- **THE PROBLEM**
Copy each entry below verbatim. Skip the pictures.
MATERIAL FOR THE TASK below:
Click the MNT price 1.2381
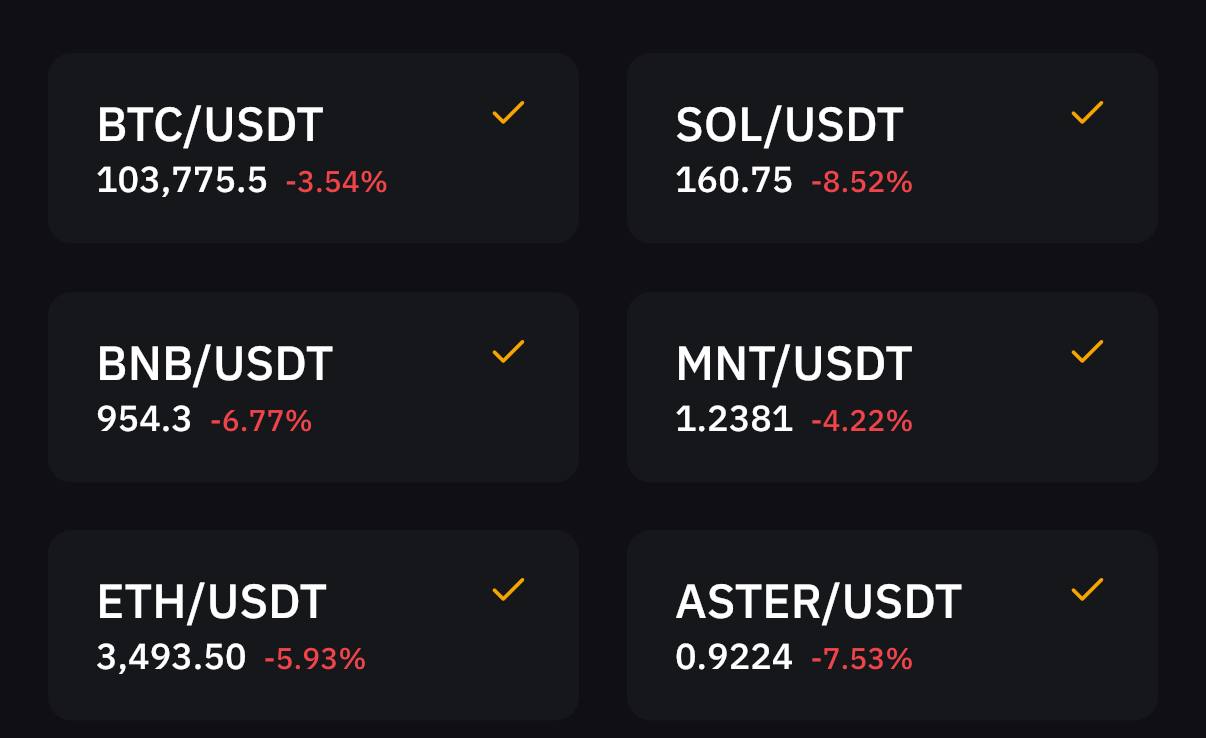 point(734,419)
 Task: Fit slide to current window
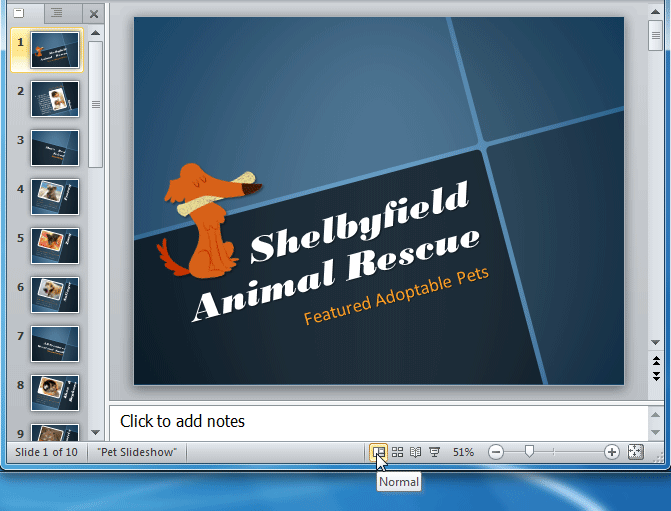(635, 452)
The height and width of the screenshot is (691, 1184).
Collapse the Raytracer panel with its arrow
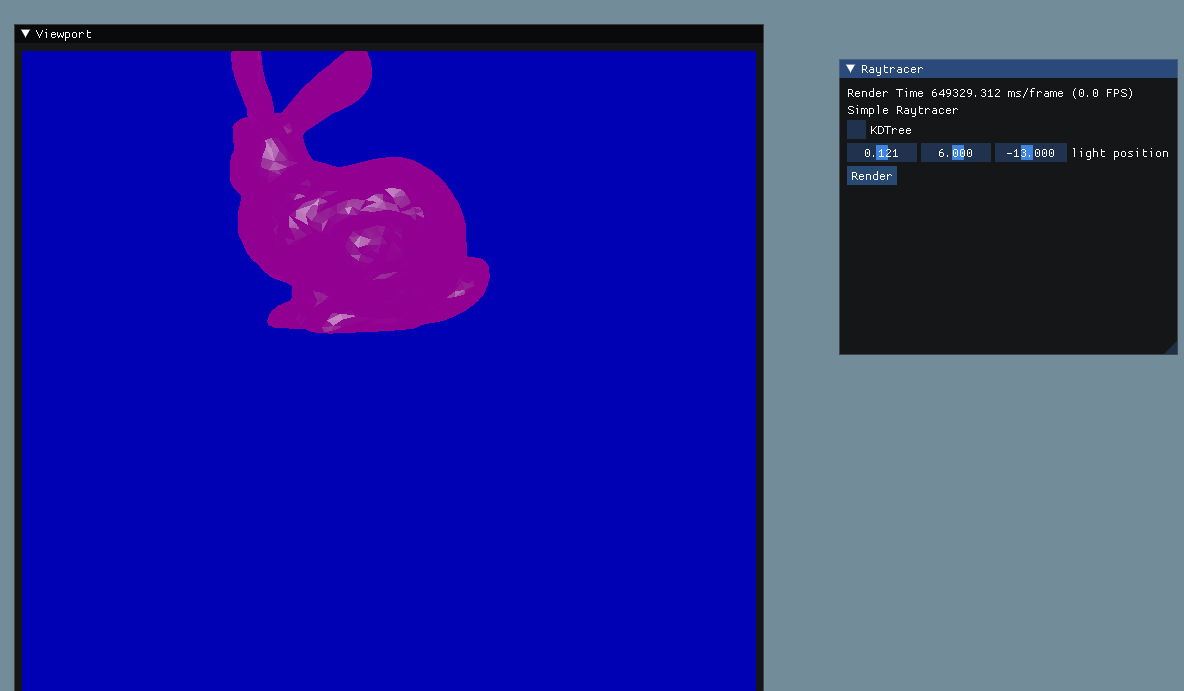(x=850, y=69)
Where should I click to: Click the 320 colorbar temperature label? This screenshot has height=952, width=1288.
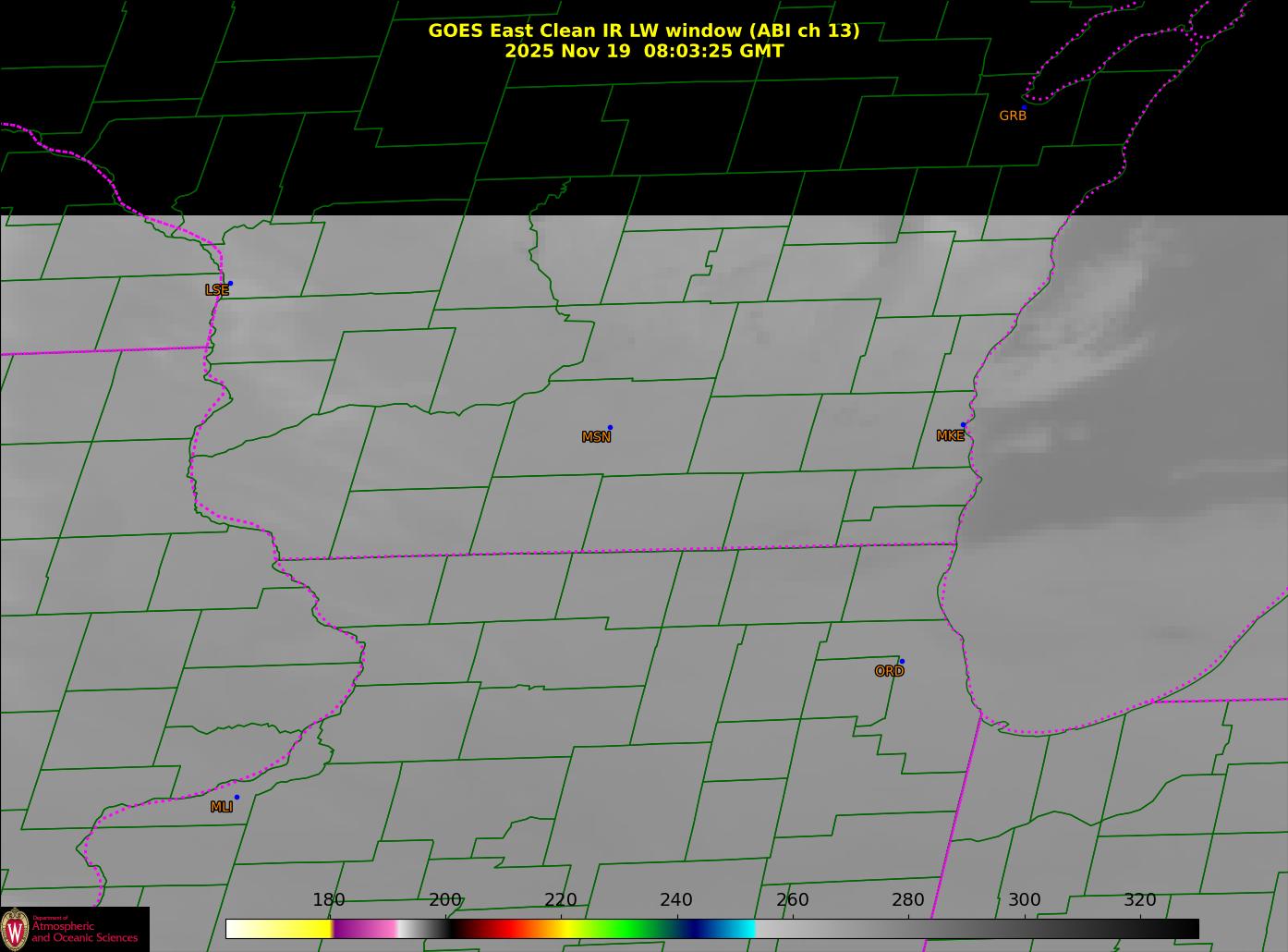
End of MATERIAL FOR THE TASK.
- **RESPONSE TO THE EXERCISE**
Click the MNT price 1.2381
 point(734,419)
 Task: Fit slide to current window
(635, 452)
The height and width of the screenshot is (691, 1184).
Collapse the Raytracer panel with its arrow
(x=850, y=69)
Where should I click to: Click the 320 colorbar temperature label? This screenshot has height=952, width=1288.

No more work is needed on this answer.